- Task: For the entries that follow, set down each one exactly and drop any pictures.

- Raw data:

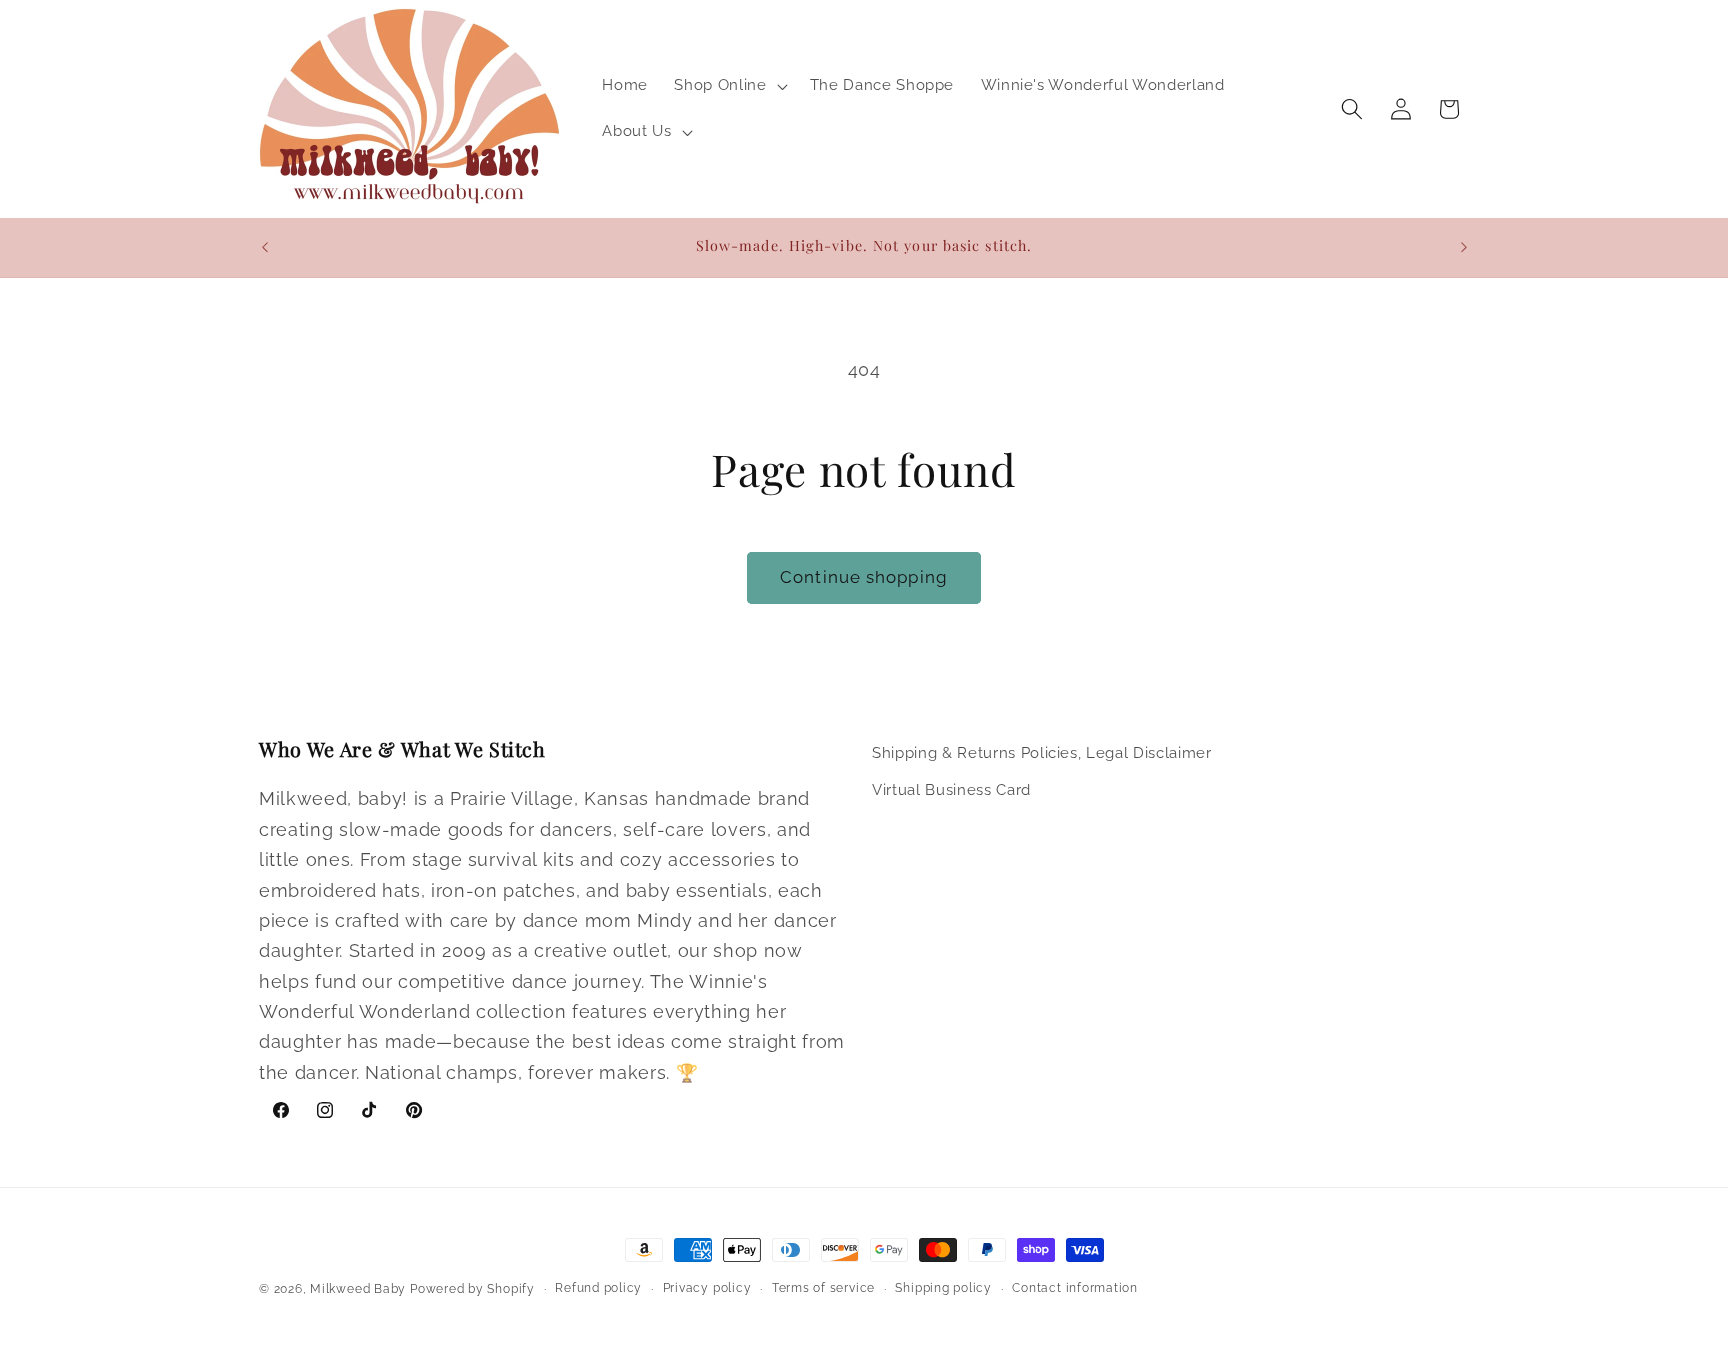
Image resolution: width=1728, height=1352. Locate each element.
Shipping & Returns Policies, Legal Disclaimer (1042, 753)
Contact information (1075, 1288)
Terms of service (823, 1288)
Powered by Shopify (472, 1289)
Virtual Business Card (951, 790)
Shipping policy (943, 1288)
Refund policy (598, 1288)
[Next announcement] (1464, 247)
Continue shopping (864, 577)
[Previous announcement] (265, 247)
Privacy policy (707, 1288)
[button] (728, 86)
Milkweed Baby (358, 1289)
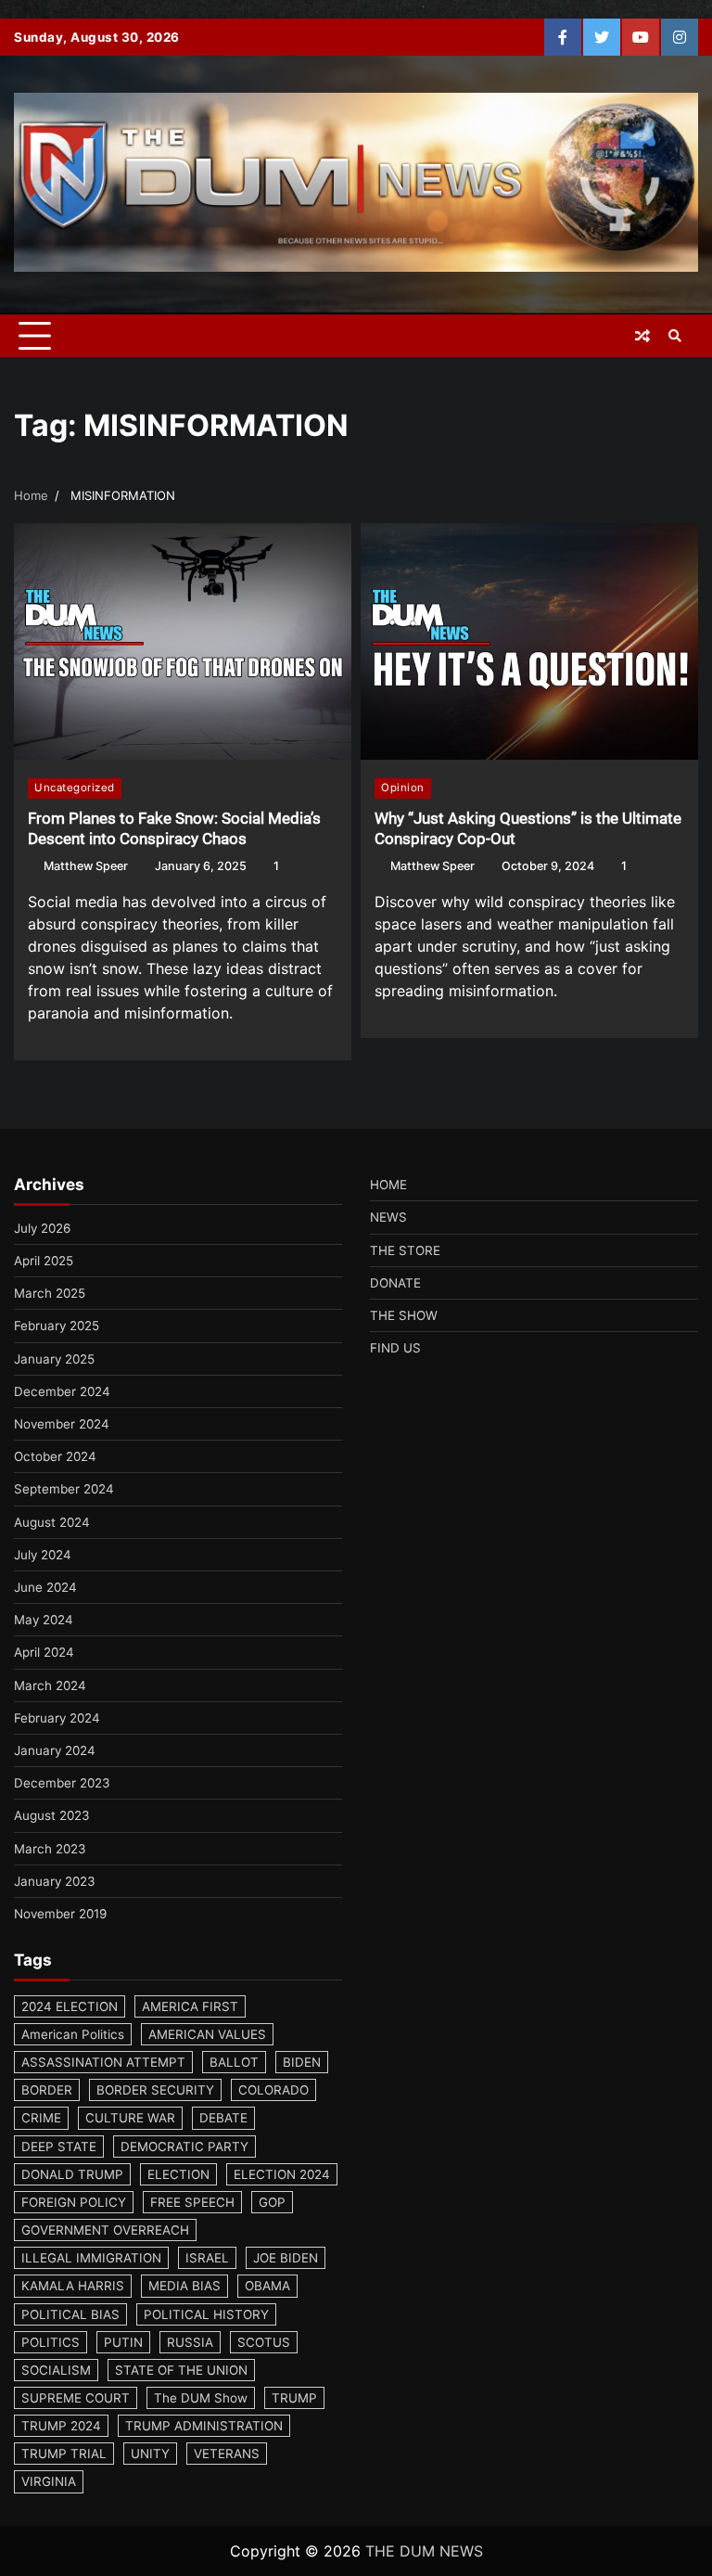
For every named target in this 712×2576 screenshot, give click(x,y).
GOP (272, 2202)
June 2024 (45, 1587)
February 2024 (57, 1718)
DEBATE (223, 2117)
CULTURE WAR (130, 2117)
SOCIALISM (56, 2370)
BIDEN (302, 2062)
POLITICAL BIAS (70, 2314)
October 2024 (55, 1456)
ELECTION (178, 2174)
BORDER (46, 2090)
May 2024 (43, 1619)
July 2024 (42, 1554)
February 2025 (56, 1325)
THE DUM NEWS (424, 2551)
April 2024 (44, 1652)
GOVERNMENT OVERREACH (105, 2230)
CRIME (41, 2117)
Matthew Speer (86, 866)
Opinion (403, 787)
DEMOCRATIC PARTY (184, 2146)
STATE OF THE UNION (181, 2370)
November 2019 (60, 1913)
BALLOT (234, 2062)
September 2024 (64, 1488)
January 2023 (54, 1881)
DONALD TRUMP (72, 2174)
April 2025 (43, 1260)
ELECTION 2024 (282, 2174)
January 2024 (54, 1750)
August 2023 (52, 1815)
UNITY (150, 2453)
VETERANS (227, 2453)
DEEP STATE (58, 2146)
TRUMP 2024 (61, 2425)
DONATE (395, 1282)
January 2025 (54, 1359)
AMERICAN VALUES (207, 2034)
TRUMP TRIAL (64, 2453)
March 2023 (50, 1848)
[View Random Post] (642, 336)
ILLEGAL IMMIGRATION (91, 2257)
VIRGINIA (48, 2481)
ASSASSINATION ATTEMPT (103, 2062)
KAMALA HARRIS (72, 2285)
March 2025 (49, 1293)
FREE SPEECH (192, 2202)
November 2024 (61, 1423)
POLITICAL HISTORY (206, 2314)
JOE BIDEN (285, 2257)
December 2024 (62, 1391)
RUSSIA (190, 2342)
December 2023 (62, 1782)
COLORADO (273, 2090)
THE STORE (405, 1250)
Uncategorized (74, 787)
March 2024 (50, 1685)
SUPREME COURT (75, 2397)
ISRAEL (207, 2257)
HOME (388, 1184)
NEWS (388, 1217)
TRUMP (294, 2397)
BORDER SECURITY (155, 2090)
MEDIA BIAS (184, 2285)
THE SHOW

- Reply:
Image resolution: width=1728, height=1352. Locate each element.
Shipping & Returns Policies, Legal Disclaimer (1042, 753)
Contact information (1075, 1288)
Terms of service (823, 1288)
Powered by Shopify (472, 1289)
Virtual Business Card (951, 790)
Shipping policy (943, 1288)
Refund policy (598, 1288)
[Next announcement] (1464, 247)
Continue shopping (864, 577)
[Previous announcement] (265, 247)
Privacy policy (707, 1288)
[button] (728, 86)
Milkweed Baby (358, 1289)
For every named target in this 712×2576 screenshot, give click(x,y).
GOP (272, 2202)
June 2024 (45, 1587)
February 2024 (57, 1718)
DEBATE (223, 2117)
CULTURE WAR (130, 2117)
SOCIALISM (56, 2370)
BIDEN (302, 2062)
POLITICAL BIAS (70, 2314)
October 2024 (55, 1456)
ELECTION (178, 2174)
BORDER (46, 2090)
May 2024 (43, 1619)
July 2024 (42, 1554)
February 2025 (56, 1325)
THE DUM NEWS (424, 2551)
April 2024 (44, 1652)
GOVERNMENT OVERREACH (105, 2230)
CRIME (41, 2117)
Matthew Speer (86, 866)
Opinion (403, 787)
DEMOCRATIC PARTY (184, 2146)
STATE OF THE UNION (181, 2370)
November 2019 (60, 1913)
BALLOT (234, 2062)
September 2024 (64, 1488)
January 2023 (54, 1881)
DONALD TRUMP (72, 2174)
April 2025 (43, 1260)
ELECTION 2024 (282, 2174)
January 2024 (54, 1750)
August 2023 (52, 1815)
UNITY (150, 2453)
VETERANS (227, 2453)
DEEP STATE (58, 2146)
TRUMP 2024 (61, 2425)
DONATE (395, 1282)
January 2025 (54, 1359)
AMERICAN VALUES (207, 2034)
TRUMP TRIAL (64, 2453)
March 2023 (50, 1848)
[View Random Post] (642, 336)
ILLEGAL IMMIGRATION (91, 2257)
VIRGINIA (48, 2481)
ASSASSINATION ATTEMPT (103, 2062)
KAMALA HARRIS (72, 2285)
March 2025 (49, 1293)
FREE SPEECH (192, 2202)
November 2024 (61, 1423)
POLITICAL HISTORY (206, 2314)
JOE BIDEN (285, 2257)
December 2024 (62, 1391)
RUSSIA (190, 2342)
December 2023 (62, 1782)
COLORADO (273, 2090)
THE STORE (405, 1250)
Uncategorized (74, 787)
March 2024 (50, 1685)
SUPREME COURT (75, 2397)
ISRAEL (207, 2257)
HOME (388, 1184)
NEWS (388, 1217)
TRUMP (294, 2397)
BORDER SECURITY (155, 2090)
MEDIA BIAS (184, 2285)
THE SHOW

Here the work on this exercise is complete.